Complex current calculation in Parallel R L Circuit

[gl0ck]

Homework Statement

I need to find the complex current in this circuit
http://imageshack.us/photo/my-images/51/figure1j.jpg/

Homework Equations

I calculated the inductor's impedance and found that impedance = 12.57 Ohms
so I used it in the equation for the Current.
I need to write the answer in terms of a + bj (complex numbers)

The Attempt at a Solution

I tried to find the current with the Ohm's law I = V/Z where Zt = 1/1/Zr+1/Zl
I am not sure is that is the right way to calculate this.
Thanks

 

[gneill]

Homework Statement

I need to find the complex current in this circuit
http://imageshack.us/photo/my-images/51/figure1j.jpg

Homework Equations

I calculated the inductor's impedance and found that impedance = 12.57 Ohms
so I used it in the equation for the Current.
I need to write the answer in terms of a + bj (complex numbers)

The Attempt at a Solution

I tried to find the current with the Ohm's law I = V/Z where Zt = 1/1/Zr+1/Zl
I am not sure is that is the right way to calculate this.
Thanks

Which current are you trying to find? There are two parallel branches: one consisting of a capacitor of unknown value, and one consisting of the SERIES connection of an inductor and a resistor. So it looks like there are three different currents to choose from.

 

[gl0ck]

Take a look of the question it is said the complex current of the circuit

http://imageshack.us/photo/my-images/696/figure1u.png/

 

[Zarathuztra]

I couldn't see the circuit, but as for bringing it to terms of a + bj... Impedance of the resistor is just R, the inductor is Z = jωL so the admittance is Y = -j1/L (same as 1/jωL but I keep complex numbers in the numerator).

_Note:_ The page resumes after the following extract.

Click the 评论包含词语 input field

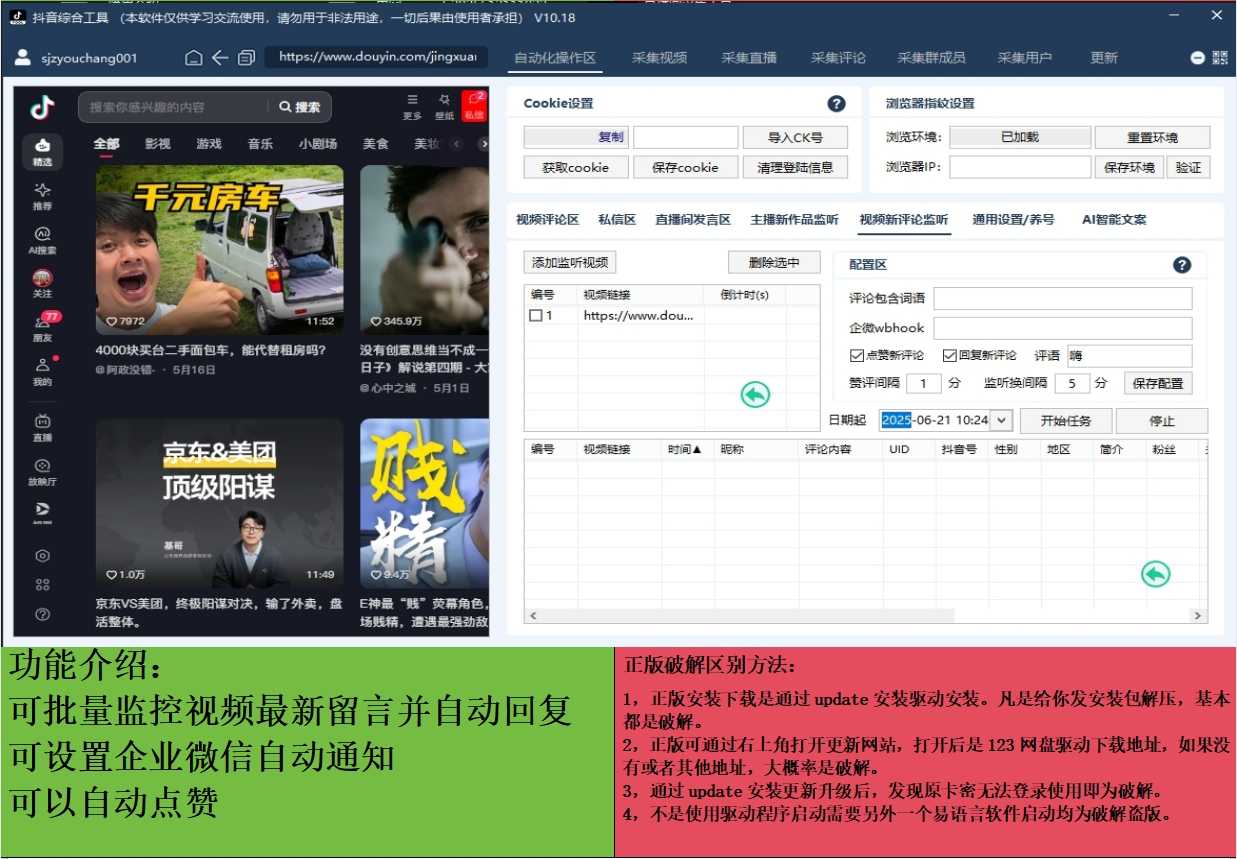1062,299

any reason I couldn't see the circuit?

 

[gneill]

From the problem statement in your second image (yes, for some reason your images are not being displayed in your posts; I hit "quote" to obtain the full text of the post and copied the URL from out of the IMG tags) you need to find the impedance of the load algebraically to start with. That means ignoring the numerical component values to begin with and deriving an expression for the total impedance symbolically.

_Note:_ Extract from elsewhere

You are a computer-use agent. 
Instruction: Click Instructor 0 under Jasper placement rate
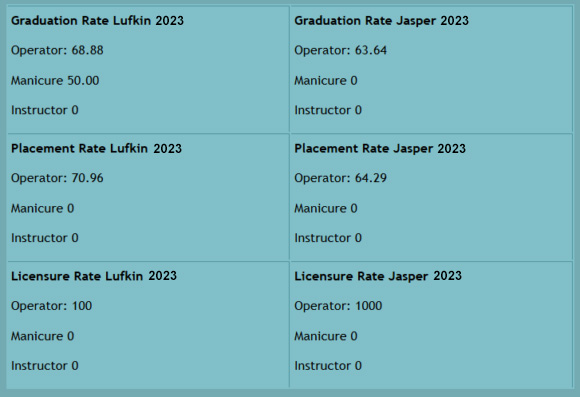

So using L, R, and C for the component values, can you write an expression for the impedance?

 

[gl0ck]

So Ztotal must be equal to 1/(1/Zr+1/Zl) + Zc?

 

[aralbrec]

The resistor and inductor are not in parallel.

The capacitor is in parallel with the series resistor + inductor.

 

[gneill]

So Ztotal must be equal to 1/(1/Zr+1/Zl) + Zc?

No, the resistor is in series with the inductor (so their impedances add) while the capacitor is in parallel with their sum.

It occurs to me that it might be simpler to write the currents of the two branches separately (since they are in parallel they share the same potential difference of E = 220V), then sum the results. This will tame the algebra which might otherwise get quite hairy.

 

[gl0ck]

Oh, I see the stupid mistake .. So the total impedance of the Resistor and Inductor is 8+12.57=20.57Ohms
But how to get rid of the Capacitor.. because they ask me about the capacitor in the second part of the question.
It seems that the final equation should be I= V/1/(1+Zc+1/Zr+l)

 

[gneill]

Oh, I see the stupid mistake .. So the total impedance of the Resistor and Inductor is 8+12.57=20.57Ohms

Remember that impedances are complex values. The impedance of the inductor is 12.57j Ohms, and doesn't add to the real component of the resistor impedance.

But how to get rid of the Capacitor.. because they ask me about the capacitor in the second part of the question.
It seems that the final equation should be I= V/1/(1+Zc+1/Zr+l)

Forget the numbers for now. Do the math symbolically. If the capacitor has value "C", and the power supply has voltage "E", what's the (complex) current through the capacitor branch? Do the same for the Jacuzzi branch, using R and L for the component values.

Separate the currents into their real and imaginary components and add the 'like' components together to arrive at the total current.

 

[aralbrec]

Oh, I see the stupid mistake .. So the total impedance of the Resistor and Inductor is 8+12.57=20.57Ohms

You can't add them together like that. R is a *real* resistance while L is an *imaginary* reactance. The series impedance is 8 + j12.57 with the imaginary reactance being separated from the real resistance by the 'j'.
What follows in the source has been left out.